> Exercise:
Print, word for word, the part of the source passage that starts at "Thankfully though, Facebook" and stops after "you are sincere.".

For some, and experience has shown me over the years that it is actually a very small group, there is no other choice but to stick it out however tenuously in the online world – I get that. For most there is no real excuse other than the old chestnuts of “oh I could never pass” or “oh no what if I am recognised??”Both excuses are for the most part crap. 90% of us do not pass close scrutiny and in all the years I have been going out all over the place at all hours I have never, not once, been tumbled. I even lit my nephew’s cigarette one night at a club and he did not recognise me – because he wasn’t looking for me.

Thankfully though, Facebook and other places do publicise places you can go with, or to meet, other cd’s. Places that are welcoming and value the fact you’ve chosen them as a place to patronise. There are regular Groups in just about every state and territory having catch-ups in fun and more importantly safe environments where no one will judge you and where everyone has been where you are now. There are night spots where you can go by yourself and know that it will be full of girls just like you and you won’t be alone or stared at. Give it a go…you will wonder why you hadn’t done it years ago I guarantee it. You DON’T have to be loud and brassy – you can suit yourself as long as you are sincere.

> Stored data:
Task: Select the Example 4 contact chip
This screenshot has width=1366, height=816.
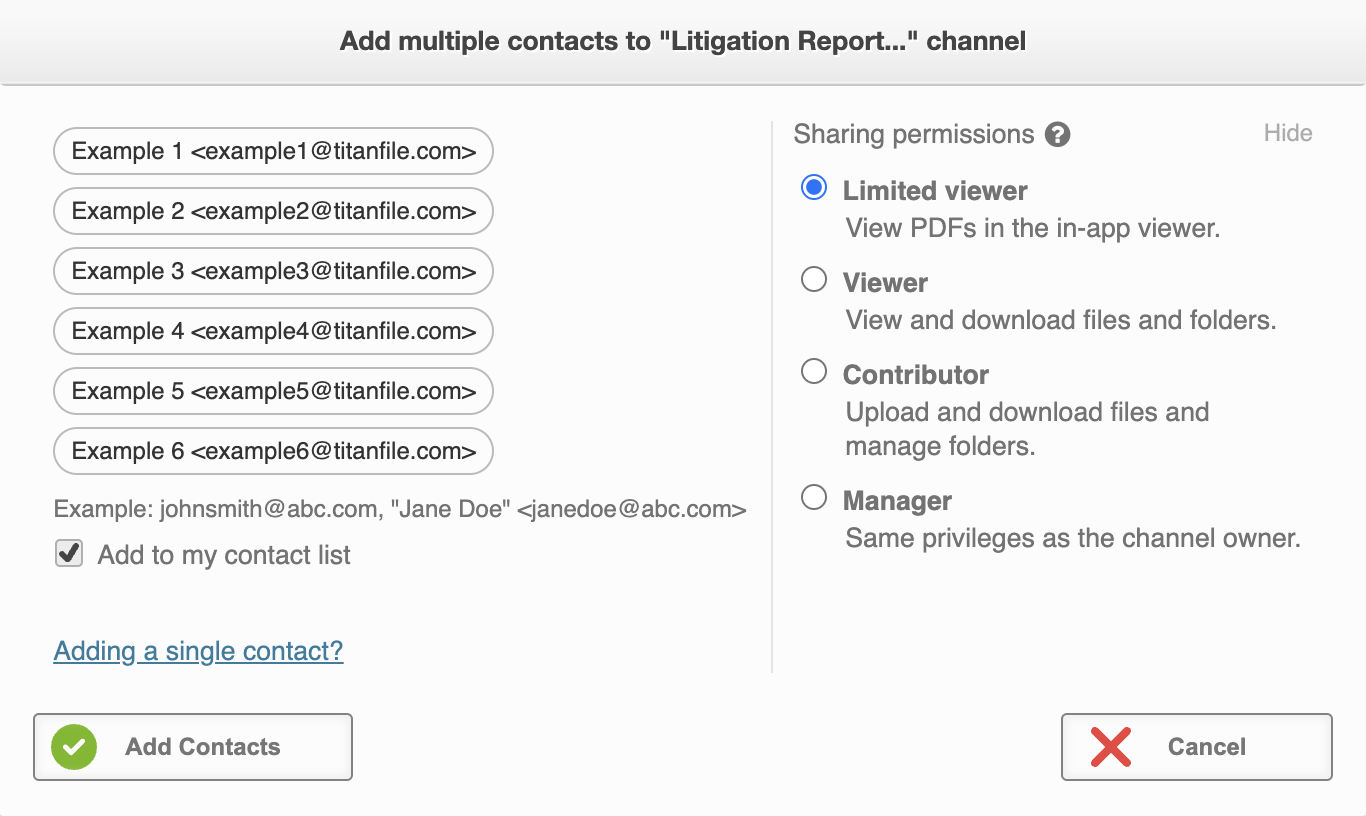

> Finished exercise:
Thankfully though, Facebook and other places do publicise places you can go with, or to meet, other cd’s. Places that are welcoming and value the fact you’ve chosen them as a place to patronise. There are regular Groups in just about every state and territory having catch-ups in fun and more importantly safe environments where no one will judge you and where everyone has been where you are now. There are night spots where you can go by yourself and know that it will be full of girls just like you and you won’t be alone or stared at. Give it a go…you will wonder why you hadn’t done it years ago I guarantee it. You DON’T have to be loud and brassy – you can suit yourself as long as you are sincere.